:: SOURCE ::
Reviews

Oh Holy Fools

Author: matt schild
01/24/2001 | Aversion.com | www.aversion.com | Album Review
Omaha is quickly proving to be the mother lode of indie rockers, especially when it comes to the singer/songwriter variety. While bands like the Good Life and Bright Eyes (both O-Town natives) have established themselves as national-level songwriters, Saddle Creek unveils its latest indie rock poet on this split EP.

With a back-and-forth between indie rock's poet laureate Bright Eyes and the unknown Son, Ambulance, this EP gives singer/songwriter fans a dose of both ends of the spectrum. While the two show a slight variation in songwriting style-Son, Ambulance songs are considerably more poppy than the lyrical dirges set down by Bright Eyes-there's enough continuity between the bands' alternating tracks to make this record a solid listen throughout.
:::
> [SET TASK 1]
Using the Oh Holy Fools review, answer each of the following:
(a) Which two bands does it name as Omaha natives?
(b) Which label does it say unveils its latest indie rock poet on this EP?
(c) How does it describe the difference between Son, Ambulance songs and Bright Eyes songs?
> [SET TASK 2]
According to the Oh Holy Fools review, why is the record a solid listen throughout even though the two acts write songs in somewhat different styles?
> [SET TASK 3]
Continue the Oh Holy Fools review from its final sentence.
:: GIVEN ENTRIES ::
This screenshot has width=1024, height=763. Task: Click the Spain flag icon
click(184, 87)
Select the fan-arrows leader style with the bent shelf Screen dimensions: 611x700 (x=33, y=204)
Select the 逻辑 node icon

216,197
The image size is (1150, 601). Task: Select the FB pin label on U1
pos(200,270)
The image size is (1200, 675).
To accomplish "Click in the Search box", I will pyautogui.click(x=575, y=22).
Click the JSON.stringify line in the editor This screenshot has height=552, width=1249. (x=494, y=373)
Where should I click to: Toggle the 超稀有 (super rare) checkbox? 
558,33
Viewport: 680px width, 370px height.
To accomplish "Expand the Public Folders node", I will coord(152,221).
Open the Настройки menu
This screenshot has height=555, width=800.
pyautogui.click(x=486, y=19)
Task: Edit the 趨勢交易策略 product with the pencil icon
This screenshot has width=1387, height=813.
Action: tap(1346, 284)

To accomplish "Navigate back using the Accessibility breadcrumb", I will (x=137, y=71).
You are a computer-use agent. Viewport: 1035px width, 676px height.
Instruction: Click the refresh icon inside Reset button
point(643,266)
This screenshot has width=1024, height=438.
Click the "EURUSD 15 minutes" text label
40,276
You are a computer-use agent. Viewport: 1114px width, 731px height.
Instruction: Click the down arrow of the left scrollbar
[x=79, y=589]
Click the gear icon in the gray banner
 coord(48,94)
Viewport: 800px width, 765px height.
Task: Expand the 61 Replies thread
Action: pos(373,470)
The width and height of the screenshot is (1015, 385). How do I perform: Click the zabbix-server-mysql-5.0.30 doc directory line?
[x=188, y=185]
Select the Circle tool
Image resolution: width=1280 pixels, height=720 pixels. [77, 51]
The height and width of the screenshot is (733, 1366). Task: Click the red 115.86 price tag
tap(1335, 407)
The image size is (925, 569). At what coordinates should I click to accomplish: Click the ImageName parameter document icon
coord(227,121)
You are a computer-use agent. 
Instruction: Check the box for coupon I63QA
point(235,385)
:::
> [EXERCISE RESULT 1]
(a) The Good Life and Bright Eyes.
(b) Saddle Creek.
(c) Son, Ambulance songs are considerably more poppy than the lyrical dirges set down by Bright Eyes.

> [EXERCISE RESULT 2]
The songwriting styles differ only slightly. There is enough continuity between the bands' alternating tracks to keep the record solid from start to finish.

> [EXERCISE RESULT 3]
Though Bright Eyes comes off of one of last year's most heralded albums, Fevers and Mirrors (Saddle Creek), some of singer/guitarist Conor Oberst's momentum was lost with this record. Though there's still traces of the frantic emotional misery that drew raves on his previous work, there's also a new, softer side of Oberst that finds its way onto this record. Though "Kathy with a K's Song" finds the band looking at love without the teenage angst angle that Oberst displayed with such mastery on previous records. Other tracks, "Going for the Gold" and the ludicrously titled "Oh, You are the Roots That Sleep Beneath My Feet and Hold the Earth in Place" take on a bit more of the tortured-soul gleam the band's fans are more familiar with. Only with "No Lies, Just Love" does the band ever hit its stride as on its own releases.

Though the Bright Eyes tracks included on this album are a bit of a comedown after the band's past couple releases, Son, Ambulance still has a difficult time keeping up with Bright Eyes. Though the band features more polished arrangements-"The Invention of Beauty" is mere hairs away from being outright pop-and brings in wider thematic ideals that are more optimistic than Bright Eyes' songs, singer/guitarist Joe Knapp can't match Oberst's vision. While there's a couple mildly stirring songs ("Brown Park" and "Katie Come True") that take an awe-shucks look at love, Son, Ambulance doesn't strike with enough emotional vigor to really rattle the heartstrings. It's nonetheless a respectable showing for
the new act.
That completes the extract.